A prática condenada pela Pastoral Carcerária pode ser adotada agora pelo governo do Rio Grande do Sul para tentar atacar o problema da falta de vagas no sistema prisional. No começo do mês, a Secretaria de Segurança Pública anunciou que a adoção de contêineres para receber presos provisórios era uma possibilidade. O anúncio veio logo após denúncias de casos de presos que seguem sendo mantidos em delegacias e viaturas policiais – em um dos mais graves, um homem detido por 40 horas dentro do camburão de uma viatura e reclamou ter ficado sem comida.

Em uma entrevista coletiva sobre a crise do sistema prisional, o secretário de segurança pública, Cezar Schirmer, disse que teriam que lhe provar que os contêineres não eram uma boa ideia. “Se der problema, por alguma razão, suspendemos. Mas não vamos partir de uma visão preconceituosa só porque é contêiner. É muito melhor do que o Presídio Central ou viatura. (…) Eu estou tratando de uma emergência. A população vê horrorizada isso, a imprensa vê horrorizada e eu, pessoalmente, vejo”, declarou Schirmer.

Segundo dados da Pastoral Carcerária, pelo menos quatro estados do país adotam a prática de colocar presos temporários dentro do contêineres. Santa Catarina, Mato Grosso, Pará e uma cidade do Paraná – em Londrina, segundo o padre, as estruturas foram utilizadas também para menores de idade apreendidos. O Espírito Santo utilizava essa prática, mas abandonou em 2014, quatro anos depois de o Estado ter sido denunciado à ONU (Organização das Nações Unidas) e à Comissão Interamericana de Direitos Humanos da OEA (Organização dos Estados Americanos) pelas condições de seus presídios. Os contêineres com superlotação e problemas de falta de ventilação estavam entre os problemas apontados nos relatórios das entidades e do Conselho Nacional de Justiça.

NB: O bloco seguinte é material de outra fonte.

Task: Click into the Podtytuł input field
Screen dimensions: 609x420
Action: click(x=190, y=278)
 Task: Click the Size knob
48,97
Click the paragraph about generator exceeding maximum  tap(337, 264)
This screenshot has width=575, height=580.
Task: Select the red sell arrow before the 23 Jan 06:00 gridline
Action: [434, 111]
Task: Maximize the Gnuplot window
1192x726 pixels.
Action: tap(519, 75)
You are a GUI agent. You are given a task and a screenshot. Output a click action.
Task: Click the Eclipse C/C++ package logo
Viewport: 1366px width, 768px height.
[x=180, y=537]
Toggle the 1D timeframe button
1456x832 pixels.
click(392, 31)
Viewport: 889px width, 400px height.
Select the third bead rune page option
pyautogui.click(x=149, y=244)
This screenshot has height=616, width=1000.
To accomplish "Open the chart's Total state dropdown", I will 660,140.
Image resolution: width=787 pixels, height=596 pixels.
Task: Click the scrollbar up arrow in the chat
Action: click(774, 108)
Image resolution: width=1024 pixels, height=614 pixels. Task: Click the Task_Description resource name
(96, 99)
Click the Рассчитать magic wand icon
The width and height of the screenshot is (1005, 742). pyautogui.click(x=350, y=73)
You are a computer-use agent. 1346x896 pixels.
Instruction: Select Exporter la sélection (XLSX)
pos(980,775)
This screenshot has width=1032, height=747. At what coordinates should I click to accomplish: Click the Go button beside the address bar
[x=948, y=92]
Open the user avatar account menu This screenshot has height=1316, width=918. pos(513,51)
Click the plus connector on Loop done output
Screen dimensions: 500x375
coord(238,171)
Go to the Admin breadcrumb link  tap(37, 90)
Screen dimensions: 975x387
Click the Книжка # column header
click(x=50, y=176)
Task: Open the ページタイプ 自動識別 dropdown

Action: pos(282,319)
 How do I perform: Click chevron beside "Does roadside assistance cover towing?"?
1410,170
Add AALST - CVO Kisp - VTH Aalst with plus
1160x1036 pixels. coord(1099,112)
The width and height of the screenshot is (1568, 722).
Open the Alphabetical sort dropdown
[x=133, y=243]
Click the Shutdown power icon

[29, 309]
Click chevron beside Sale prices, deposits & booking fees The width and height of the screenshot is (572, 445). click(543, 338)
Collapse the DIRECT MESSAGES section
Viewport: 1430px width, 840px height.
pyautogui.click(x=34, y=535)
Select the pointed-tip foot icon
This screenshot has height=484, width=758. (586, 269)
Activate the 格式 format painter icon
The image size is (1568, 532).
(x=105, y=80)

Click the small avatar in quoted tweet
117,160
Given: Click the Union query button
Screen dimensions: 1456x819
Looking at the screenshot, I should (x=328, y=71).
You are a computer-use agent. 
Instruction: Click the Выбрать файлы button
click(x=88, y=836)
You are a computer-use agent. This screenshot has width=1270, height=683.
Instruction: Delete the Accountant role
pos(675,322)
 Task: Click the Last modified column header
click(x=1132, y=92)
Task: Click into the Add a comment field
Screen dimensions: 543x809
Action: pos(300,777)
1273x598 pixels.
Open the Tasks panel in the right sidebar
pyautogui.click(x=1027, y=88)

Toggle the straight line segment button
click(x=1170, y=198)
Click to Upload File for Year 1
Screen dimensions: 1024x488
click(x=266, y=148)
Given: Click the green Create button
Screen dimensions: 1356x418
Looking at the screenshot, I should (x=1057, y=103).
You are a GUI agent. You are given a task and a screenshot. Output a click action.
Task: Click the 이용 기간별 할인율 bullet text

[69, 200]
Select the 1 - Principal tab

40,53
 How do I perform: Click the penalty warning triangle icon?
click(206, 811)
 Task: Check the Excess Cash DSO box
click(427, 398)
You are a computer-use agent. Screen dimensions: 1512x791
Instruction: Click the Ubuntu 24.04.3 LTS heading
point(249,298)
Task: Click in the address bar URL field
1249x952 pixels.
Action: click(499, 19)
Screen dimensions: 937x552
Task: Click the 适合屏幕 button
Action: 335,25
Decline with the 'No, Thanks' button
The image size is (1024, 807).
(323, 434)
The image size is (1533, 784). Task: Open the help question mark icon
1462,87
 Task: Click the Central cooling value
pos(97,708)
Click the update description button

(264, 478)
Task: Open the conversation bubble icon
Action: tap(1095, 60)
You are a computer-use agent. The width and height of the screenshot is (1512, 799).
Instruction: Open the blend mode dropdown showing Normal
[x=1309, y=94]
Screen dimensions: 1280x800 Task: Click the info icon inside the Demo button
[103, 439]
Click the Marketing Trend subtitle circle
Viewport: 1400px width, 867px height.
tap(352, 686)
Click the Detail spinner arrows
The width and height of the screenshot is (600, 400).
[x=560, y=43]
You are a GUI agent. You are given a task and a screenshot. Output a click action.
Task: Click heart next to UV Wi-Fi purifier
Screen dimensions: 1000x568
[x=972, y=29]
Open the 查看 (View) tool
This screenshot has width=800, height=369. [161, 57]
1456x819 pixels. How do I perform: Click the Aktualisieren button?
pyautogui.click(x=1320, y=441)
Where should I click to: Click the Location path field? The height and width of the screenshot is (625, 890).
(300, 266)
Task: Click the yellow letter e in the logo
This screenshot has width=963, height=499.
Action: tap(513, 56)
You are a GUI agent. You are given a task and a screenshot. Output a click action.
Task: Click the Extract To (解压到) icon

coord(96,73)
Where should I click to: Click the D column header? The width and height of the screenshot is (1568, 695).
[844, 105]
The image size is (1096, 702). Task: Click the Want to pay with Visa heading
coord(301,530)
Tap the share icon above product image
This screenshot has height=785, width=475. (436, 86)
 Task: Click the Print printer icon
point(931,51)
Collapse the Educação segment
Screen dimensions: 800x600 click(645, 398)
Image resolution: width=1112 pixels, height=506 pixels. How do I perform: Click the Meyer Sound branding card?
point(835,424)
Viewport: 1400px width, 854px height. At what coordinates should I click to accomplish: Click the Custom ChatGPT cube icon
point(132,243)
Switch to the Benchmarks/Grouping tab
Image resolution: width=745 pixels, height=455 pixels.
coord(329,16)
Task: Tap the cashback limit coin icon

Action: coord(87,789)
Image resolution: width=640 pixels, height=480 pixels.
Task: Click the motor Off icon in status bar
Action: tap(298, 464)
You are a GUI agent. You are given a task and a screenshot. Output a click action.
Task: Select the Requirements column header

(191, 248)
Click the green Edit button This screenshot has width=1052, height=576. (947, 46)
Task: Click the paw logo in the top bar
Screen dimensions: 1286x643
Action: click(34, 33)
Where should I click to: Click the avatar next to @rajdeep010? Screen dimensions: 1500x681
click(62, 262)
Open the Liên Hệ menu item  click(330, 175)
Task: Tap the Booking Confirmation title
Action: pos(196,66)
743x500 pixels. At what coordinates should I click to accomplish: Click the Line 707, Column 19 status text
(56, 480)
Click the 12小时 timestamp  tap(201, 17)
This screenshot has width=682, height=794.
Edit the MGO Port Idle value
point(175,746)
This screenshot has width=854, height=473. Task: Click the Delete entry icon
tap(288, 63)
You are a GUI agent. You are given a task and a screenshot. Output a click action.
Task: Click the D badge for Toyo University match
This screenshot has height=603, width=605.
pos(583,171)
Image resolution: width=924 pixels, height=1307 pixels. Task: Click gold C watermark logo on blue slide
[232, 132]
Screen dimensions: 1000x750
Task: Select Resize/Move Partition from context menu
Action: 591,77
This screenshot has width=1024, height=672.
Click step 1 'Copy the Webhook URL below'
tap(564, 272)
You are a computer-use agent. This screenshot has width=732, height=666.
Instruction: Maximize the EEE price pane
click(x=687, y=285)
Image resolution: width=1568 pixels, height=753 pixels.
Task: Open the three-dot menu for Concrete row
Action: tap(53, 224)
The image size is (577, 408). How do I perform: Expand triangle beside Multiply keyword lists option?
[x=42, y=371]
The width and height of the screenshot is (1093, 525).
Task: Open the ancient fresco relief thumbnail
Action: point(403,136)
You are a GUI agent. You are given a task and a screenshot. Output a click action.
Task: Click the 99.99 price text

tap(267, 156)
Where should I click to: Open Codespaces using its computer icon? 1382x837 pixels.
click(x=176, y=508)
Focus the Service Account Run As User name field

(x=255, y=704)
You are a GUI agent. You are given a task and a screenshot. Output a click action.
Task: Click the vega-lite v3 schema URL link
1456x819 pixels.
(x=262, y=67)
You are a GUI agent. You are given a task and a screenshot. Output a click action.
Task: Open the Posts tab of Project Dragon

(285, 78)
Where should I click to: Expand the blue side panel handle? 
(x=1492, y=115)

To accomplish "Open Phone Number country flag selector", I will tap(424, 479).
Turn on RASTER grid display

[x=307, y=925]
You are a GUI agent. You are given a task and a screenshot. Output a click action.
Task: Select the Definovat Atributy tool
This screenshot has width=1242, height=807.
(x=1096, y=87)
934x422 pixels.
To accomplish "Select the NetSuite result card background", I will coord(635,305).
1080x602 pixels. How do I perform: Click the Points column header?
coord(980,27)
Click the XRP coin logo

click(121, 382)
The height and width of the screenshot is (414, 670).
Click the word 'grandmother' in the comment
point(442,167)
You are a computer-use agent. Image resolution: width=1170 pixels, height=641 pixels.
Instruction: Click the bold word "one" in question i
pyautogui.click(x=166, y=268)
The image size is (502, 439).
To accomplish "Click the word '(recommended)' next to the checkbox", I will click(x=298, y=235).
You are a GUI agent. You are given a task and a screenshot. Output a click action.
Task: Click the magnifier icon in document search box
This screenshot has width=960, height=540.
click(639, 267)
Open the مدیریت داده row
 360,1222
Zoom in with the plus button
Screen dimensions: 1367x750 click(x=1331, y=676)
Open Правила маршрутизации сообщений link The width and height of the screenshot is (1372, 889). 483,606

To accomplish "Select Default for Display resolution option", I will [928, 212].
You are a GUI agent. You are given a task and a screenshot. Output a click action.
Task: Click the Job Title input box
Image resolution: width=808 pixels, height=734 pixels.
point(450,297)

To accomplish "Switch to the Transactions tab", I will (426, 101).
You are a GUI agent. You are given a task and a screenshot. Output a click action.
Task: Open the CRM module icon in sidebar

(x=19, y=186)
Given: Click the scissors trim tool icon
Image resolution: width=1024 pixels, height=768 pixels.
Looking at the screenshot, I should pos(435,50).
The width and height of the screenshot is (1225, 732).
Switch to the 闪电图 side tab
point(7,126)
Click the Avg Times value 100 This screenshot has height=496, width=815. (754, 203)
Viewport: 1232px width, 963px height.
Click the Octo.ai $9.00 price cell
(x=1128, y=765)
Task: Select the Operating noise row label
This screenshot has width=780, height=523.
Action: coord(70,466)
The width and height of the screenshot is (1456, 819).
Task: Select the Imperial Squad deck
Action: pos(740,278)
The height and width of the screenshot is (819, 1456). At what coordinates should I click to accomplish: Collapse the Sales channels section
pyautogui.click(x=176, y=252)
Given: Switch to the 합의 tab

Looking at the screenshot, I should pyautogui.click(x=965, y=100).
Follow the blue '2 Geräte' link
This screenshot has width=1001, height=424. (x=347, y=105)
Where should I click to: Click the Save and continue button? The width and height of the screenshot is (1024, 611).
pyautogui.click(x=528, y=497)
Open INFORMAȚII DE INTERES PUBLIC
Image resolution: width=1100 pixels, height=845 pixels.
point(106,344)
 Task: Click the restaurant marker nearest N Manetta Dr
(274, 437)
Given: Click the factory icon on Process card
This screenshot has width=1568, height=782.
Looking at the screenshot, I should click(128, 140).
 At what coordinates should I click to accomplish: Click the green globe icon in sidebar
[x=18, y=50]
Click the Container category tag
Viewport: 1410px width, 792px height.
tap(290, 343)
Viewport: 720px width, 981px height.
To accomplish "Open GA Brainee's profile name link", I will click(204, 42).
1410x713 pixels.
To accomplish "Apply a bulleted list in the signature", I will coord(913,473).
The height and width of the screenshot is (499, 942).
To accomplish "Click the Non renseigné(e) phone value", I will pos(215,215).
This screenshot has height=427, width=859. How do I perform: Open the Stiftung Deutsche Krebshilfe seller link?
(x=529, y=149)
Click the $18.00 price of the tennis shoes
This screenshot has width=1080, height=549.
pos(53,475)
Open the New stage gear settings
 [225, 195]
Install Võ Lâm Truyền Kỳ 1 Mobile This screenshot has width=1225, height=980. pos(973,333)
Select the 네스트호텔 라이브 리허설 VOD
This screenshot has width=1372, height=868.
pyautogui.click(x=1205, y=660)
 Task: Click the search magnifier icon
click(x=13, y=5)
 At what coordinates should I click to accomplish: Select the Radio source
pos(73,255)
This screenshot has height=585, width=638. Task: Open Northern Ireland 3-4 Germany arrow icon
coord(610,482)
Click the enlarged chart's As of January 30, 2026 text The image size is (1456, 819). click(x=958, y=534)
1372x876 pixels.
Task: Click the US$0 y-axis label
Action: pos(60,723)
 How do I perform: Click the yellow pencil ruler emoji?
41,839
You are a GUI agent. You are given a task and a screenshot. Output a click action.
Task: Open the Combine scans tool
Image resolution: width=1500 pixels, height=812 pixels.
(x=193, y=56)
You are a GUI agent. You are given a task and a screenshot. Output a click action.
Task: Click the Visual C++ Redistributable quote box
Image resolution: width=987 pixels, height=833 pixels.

Agentes penitenciários trabalhando com presos mantidos em contêineres em Belém do Pará. A estrutura proposta no RS é similar (Foto: Divulgação/Pastoral Carcerária)
Agentes penitenciários trabalhando com presos mantidos em contêineres em Belém do Pará. A estrutura proposta no RS é similar (Foto: Divulgação/Pastoral Carcerária)

O modelo de Santa Catarina

Quando a possibilidade dos contêineres foi apresentada, a Secretaria de Segurança Pública citou a experiência de Santa Catarina como “bem sucedida” e que a fez considerar a alternativa como “opção válida para o Rio Grande do Sul”. Dois técnicos do governo gaúcho visitaram locais do Estado vizinho que ainda tem contêineres.

Porém, a “solução catarinense” está longe de ser unanimidade. Quando foi implantada, em 2003, uma das primeiras experiências com contêineres para abrigar presos no país, o governo do Estado também falava em “emergência”, “temporário”, assim como o governo gaúcho. No entanto, 13 anos depois, as estruturas seguem ativas apesar de denúncias de entidades ligadas a direitos humanos, do Ministério Público e da OAB. Depois de determinação judicial interditando o uso de contêineres, a Penitenciária de Florianópolis segue com a utilização, aguardando julgamento pendente no Supremo Tribunal de Justiça.

Em entrevista por e-mail, o promotor Fabrício Cavalcanti, que entrou com pedido de desativação dos Centros de Observação e Triagem (COT) onde ficam os contêineres, disse que moveu a ação por entender “ser ilegal a prisão de pessoas em contêineres e também por existir problemas estruturais e de salubridade no local, que ainda persistem, agravando-se a cada dia”.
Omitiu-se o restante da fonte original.